My blogging output by year – bet you didn’t know there were blogs in 1 CE
The plan
Use Simon Williamson’s Datasette tools — and maybe the rest of and maybe the rest of Datasette too — to replace an existing data script and perhaps gain new insight into site contents.
Also: puttering is fun.
Background
I incorporated in my site workflow a while back because of fRew Schmidt. See, he wrote an interesting post about his Hugo / Unix / Vim blogging workflow. I immediately copied q
, a Perl script he wrote for querying site metadata via an in-memory SQLite database.
q
is ridiculously fast and convenient if you know the query you want to ask.
Is your query too awkward to comfortably type on a command line? Put it in a shell script, like fREW’s tag-count
example.
That gets you a list of all the tags in your entries, ordered by number of appearances.
I converted it to Python eventually, of course. Records produced nice-looking output while letting me stick to SQL syntax. Noticeably slower than q
, but acceptable. A bit later, I added a table for aliases. Then, another table for announcements — my tweets and toots about new content.
Aside from answering idle questions like “how many drawings have I posted?” my little database streamlines the process of publishing site updates and automatically announcing new posts.
What’s the problem?
I’m thinking about adding more tables to improve IndieWeb integration. But to be honest, my creation has grown unwieldy. And slow.
Compared to the original Perl script?
I’m tempted to gut my Python workflow. Start fresh from q
and Perl again. But no. That would be a lot of work — duplicated work, at that.
I’ll stick to Python for now. But surely we can do better than the duct tape script I’ve been using.
Simon Willison’s sqlite-utils
may be just the thing.
What’s sqlite-utils
?
sqlite-utils
provides both a Python library and a command
line too for building and querying SQLite databases. It can guess a schema from
structures as you insert them — though you can be explicit if you prefer. It’s
particularly useful for bulk inserting or exporting data dumps in JSON or CSV.
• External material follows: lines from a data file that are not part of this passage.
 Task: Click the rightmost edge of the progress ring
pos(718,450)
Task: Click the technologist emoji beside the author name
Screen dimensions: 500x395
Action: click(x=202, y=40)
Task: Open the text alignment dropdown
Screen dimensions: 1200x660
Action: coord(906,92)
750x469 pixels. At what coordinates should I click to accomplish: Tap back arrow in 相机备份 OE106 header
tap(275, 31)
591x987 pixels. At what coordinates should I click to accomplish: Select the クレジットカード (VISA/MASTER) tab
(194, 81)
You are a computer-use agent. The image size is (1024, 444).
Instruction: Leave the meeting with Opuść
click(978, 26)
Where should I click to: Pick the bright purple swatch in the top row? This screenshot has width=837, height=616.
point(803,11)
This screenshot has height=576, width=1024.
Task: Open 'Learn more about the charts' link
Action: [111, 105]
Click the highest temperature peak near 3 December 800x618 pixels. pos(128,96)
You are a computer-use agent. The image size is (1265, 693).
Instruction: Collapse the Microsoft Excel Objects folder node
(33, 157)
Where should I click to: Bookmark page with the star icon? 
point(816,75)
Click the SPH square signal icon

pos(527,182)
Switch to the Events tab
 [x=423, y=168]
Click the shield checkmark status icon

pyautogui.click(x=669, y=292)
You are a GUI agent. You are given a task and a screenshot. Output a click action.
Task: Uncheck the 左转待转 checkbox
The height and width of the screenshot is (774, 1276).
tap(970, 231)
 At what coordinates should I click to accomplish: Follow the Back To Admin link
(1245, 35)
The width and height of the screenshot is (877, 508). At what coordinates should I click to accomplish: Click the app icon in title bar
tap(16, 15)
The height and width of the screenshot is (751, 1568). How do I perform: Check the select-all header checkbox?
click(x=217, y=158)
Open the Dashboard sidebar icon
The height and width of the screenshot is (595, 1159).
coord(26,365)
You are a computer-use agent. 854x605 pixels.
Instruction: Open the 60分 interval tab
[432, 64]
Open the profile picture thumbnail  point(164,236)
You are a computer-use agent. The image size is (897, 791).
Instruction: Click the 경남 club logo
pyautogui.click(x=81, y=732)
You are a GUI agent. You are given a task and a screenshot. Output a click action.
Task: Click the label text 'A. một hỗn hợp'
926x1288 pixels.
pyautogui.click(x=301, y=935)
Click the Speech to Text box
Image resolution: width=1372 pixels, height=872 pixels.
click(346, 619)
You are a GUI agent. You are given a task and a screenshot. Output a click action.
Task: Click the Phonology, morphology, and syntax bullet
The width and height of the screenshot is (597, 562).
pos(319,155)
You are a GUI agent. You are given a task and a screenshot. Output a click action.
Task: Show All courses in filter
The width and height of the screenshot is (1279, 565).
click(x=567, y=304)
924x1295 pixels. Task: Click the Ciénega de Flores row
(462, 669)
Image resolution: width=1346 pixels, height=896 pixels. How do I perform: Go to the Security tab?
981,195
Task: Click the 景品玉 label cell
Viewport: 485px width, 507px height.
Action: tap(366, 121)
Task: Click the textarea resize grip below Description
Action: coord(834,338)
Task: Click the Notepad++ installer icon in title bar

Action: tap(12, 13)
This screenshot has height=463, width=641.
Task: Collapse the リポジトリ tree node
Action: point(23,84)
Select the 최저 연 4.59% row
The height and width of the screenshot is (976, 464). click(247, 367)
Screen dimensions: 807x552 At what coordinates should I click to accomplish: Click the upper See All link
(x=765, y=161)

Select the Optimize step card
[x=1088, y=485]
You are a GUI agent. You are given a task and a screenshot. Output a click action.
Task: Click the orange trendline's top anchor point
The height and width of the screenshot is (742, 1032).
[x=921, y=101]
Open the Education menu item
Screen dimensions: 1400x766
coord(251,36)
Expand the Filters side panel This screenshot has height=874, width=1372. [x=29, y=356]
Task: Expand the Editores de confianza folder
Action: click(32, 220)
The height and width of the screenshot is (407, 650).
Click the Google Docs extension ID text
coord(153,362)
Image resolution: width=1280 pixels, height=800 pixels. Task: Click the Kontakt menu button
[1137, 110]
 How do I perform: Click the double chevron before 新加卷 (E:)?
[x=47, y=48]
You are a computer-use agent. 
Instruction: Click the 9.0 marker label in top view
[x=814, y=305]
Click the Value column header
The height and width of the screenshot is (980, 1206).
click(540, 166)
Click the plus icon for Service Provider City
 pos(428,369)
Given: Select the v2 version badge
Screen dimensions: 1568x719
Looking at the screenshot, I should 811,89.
Makes sense. It’s part of the Datasette ecosystem. Willison’s Datasette project simplifies exploring and publishing data for folks who understand data but not necessarily databases.
And although it’s slower than q
for SQL queries, it’s much closer than what I came up with!
Creating site.db
with sqlite-utils
Okay! Let’s do this. I want to load and prepare details from my content entries before I let sqlite-utils
turn it into a database.
Getting metadata from Hugo and front matter
We could recursively walk through the content/
folder, collecting front matter details about everything we find. Most of the time, this is more than I want. Hugo site organization includes supplemental material like page bundles and _index
pages. That’s distracting when I only want to focus on my posts and notes. If you just want core content — posts, pages, stuff like that — ask Hugo.
I mentioned the hugo list
commands before. hugo list all
prints summaries of all your main content entries, as comma-separated text. Python’s standard subprocess and csv are all I need to turn that into something useful.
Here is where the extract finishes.